◆ **Your instructions**: Copy every line that contains the string "computer" from the entries below.

◆ **Data to process**:
+===+
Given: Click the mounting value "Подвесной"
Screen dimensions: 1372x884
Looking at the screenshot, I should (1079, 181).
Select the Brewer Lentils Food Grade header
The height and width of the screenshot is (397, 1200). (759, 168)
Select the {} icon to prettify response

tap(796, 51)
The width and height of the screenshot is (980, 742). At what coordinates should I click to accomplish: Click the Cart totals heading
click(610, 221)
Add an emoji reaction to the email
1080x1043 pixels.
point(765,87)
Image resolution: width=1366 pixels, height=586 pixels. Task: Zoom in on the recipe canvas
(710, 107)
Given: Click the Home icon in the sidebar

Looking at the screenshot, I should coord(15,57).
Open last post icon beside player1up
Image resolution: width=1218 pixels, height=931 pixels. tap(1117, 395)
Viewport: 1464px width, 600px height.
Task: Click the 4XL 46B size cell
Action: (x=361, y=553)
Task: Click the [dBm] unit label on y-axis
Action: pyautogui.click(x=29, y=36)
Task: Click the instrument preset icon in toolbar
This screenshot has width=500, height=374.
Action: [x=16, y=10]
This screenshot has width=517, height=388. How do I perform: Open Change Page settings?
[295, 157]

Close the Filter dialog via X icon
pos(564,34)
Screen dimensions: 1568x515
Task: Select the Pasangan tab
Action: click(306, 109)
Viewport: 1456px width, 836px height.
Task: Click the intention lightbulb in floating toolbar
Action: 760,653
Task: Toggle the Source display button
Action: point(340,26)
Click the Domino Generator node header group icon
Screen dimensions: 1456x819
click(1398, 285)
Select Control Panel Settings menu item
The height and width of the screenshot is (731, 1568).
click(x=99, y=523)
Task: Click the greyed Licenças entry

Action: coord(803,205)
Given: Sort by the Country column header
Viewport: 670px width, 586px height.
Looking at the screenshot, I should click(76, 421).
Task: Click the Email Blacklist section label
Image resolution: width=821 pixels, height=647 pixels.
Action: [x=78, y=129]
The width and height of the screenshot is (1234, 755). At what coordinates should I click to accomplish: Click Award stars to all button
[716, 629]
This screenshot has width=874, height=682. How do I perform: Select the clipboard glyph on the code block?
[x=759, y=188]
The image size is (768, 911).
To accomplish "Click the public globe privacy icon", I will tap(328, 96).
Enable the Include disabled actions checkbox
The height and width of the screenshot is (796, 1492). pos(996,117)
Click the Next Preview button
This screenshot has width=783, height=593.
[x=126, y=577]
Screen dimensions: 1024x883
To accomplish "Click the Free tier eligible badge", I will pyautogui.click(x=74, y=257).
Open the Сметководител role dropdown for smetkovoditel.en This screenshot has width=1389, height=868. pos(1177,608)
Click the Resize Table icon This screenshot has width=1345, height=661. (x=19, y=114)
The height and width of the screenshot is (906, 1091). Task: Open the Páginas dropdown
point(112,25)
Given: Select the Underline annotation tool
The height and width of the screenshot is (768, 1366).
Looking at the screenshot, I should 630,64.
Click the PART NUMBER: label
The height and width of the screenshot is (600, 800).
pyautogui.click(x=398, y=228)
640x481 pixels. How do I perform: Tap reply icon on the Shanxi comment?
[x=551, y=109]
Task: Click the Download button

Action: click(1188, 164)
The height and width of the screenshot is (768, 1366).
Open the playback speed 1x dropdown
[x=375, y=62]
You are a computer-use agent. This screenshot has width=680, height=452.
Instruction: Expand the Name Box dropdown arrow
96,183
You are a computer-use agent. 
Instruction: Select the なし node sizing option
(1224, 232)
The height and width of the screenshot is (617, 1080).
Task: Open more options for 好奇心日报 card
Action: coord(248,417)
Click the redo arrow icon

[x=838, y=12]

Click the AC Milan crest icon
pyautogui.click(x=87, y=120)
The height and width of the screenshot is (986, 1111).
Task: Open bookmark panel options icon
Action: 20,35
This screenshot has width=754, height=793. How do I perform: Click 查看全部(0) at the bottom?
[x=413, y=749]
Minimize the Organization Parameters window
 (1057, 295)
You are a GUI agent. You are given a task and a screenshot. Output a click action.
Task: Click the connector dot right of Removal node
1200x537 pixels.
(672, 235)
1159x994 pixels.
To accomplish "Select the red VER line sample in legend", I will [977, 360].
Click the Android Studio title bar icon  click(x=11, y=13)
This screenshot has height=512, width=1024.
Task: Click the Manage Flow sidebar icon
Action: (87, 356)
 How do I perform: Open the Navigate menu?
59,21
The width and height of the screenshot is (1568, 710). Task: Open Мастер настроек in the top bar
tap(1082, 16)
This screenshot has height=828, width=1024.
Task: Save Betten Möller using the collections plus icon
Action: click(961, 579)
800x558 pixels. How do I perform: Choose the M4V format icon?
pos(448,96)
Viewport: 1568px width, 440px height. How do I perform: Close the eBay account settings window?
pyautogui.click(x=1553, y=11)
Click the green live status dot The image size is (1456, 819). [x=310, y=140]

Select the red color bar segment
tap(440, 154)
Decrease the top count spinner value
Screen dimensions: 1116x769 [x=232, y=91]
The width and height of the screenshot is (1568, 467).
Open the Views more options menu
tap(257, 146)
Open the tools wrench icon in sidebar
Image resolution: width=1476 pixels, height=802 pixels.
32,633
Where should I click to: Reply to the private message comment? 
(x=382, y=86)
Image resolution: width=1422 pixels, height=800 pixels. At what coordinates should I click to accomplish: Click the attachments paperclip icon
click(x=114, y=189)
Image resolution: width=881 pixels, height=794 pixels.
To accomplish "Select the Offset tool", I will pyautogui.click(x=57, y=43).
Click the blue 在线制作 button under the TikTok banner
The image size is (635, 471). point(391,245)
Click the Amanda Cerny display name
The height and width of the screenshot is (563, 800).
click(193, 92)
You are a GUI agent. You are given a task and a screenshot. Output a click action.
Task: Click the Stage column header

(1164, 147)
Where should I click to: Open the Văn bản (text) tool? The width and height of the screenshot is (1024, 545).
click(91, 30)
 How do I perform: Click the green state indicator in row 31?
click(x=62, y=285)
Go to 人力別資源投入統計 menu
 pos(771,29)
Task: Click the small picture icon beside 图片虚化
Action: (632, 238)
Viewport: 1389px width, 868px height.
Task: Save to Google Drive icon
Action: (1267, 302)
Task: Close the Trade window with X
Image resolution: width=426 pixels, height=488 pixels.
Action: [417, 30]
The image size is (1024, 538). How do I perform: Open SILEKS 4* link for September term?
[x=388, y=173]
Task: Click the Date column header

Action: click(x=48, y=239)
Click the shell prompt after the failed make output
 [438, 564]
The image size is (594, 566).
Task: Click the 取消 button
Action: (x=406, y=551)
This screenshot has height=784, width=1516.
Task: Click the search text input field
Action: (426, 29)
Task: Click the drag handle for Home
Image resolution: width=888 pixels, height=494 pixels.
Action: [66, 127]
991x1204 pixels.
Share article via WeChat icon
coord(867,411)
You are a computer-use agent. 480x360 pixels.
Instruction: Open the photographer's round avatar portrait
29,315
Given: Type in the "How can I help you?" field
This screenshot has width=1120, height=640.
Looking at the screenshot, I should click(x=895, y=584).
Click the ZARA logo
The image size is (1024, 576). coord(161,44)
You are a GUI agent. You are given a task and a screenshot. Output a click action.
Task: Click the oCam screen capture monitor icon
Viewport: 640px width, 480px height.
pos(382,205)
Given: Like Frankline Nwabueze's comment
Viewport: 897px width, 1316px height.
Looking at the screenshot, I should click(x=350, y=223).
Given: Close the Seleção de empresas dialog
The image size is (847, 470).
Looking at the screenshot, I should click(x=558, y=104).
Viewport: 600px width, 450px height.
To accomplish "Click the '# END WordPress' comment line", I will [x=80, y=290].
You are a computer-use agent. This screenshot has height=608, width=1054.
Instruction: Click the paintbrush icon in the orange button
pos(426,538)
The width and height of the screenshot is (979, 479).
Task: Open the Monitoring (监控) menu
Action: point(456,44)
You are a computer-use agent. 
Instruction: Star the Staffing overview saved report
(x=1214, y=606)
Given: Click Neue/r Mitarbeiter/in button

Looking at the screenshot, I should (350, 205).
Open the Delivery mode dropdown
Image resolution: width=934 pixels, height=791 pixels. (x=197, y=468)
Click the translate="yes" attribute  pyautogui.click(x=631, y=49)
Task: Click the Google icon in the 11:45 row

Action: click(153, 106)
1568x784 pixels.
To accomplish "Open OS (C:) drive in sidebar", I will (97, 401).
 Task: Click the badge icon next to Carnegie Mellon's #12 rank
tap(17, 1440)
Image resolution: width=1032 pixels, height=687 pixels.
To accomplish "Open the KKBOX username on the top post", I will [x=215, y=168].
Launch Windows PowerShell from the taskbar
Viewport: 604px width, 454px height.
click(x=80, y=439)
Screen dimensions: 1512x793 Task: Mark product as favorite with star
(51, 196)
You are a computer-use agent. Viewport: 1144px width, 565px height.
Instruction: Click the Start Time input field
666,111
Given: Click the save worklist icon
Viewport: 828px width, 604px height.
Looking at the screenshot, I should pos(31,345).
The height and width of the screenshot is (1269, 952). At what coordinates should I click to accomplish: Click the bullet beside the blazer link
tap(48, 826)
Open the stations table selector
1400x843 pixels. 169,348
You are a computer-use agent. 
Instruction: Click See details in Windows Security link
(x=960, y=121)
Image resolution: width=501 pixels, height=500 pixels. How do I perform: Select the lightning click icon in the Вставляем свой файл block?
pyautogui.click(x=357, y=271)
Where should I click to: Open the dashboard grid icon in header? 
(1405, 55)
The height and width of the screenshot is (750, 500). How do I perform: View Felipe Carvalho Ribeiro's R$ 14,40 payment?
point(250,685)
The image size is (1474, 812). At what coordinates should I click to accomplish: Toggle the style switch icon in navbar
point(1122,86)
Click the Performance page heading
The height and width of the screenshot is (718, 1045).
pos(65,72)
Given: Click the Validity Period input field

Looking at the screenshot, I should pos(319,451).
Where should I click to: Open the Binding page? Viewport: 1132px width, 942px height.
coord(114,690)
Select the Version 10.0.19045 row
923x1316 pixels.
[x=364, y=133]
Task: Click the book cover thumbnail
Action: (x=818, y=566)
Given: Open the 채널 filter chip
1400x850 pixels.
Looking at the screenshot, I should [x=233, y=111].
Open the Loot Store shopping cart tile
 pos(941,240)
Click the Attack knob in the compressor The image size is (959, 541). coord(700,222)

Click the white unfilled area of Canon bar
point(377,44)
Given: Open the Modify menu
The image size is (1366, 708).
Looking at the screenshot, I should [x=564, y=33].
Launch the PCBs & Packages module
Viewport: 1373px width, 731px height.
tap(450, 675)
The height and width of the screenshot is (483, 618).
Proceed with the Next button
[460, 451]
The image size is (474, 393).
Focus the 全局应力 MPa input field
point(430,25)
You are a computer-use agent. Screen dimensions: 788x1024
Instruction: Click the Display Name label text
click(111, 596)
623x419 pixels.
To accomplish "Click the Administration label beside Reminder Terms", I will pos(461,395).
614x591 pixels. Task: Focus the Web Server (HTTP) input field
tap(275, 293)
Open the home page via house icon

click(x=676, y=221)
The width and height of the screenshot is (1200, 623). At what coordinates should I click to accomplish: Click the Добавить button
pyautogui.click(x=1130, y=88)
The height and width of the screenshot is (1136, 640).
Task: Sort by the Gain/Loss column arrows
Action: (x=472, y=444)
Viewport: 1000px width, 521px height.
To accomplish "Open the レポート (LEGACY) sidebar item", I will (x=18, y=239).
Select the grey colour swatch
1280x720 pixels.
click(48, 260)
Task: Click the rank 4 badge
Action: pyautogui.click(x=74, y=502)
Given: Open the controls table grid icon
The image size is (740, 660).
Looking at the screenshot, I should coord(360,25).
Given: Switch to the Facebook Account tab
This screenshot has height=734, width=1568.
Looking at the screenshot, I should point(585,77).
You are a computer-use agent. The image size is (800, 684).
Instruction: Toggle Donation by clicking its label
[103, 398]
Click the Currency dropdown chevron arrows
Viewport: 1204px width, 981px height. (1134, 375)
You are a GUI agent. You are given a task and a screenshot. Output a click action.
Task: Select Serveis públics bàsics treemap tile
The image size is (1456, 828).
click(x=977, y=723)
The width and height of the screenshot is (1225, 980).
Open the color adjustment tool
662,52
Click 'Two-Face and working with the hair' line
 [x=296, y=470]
+===+
◆ **Exercise output**:
You are a computer-use agent. This screenshot has width=680, height=452.
You are a computer-use agent. 
You are a computer-use agent. 480x360 pixels.
You are a computer-use agent. This screenshot has height=608, width=1054.
You are a computer-use agent. 
You are a computer-use agent. Viewport: 1144px width, 565px height.
You are a computer-use agent. 
You are a computer-use agent. Screen dimensions: 788x1024
You are a computer-use agent. The image size is (800, 684).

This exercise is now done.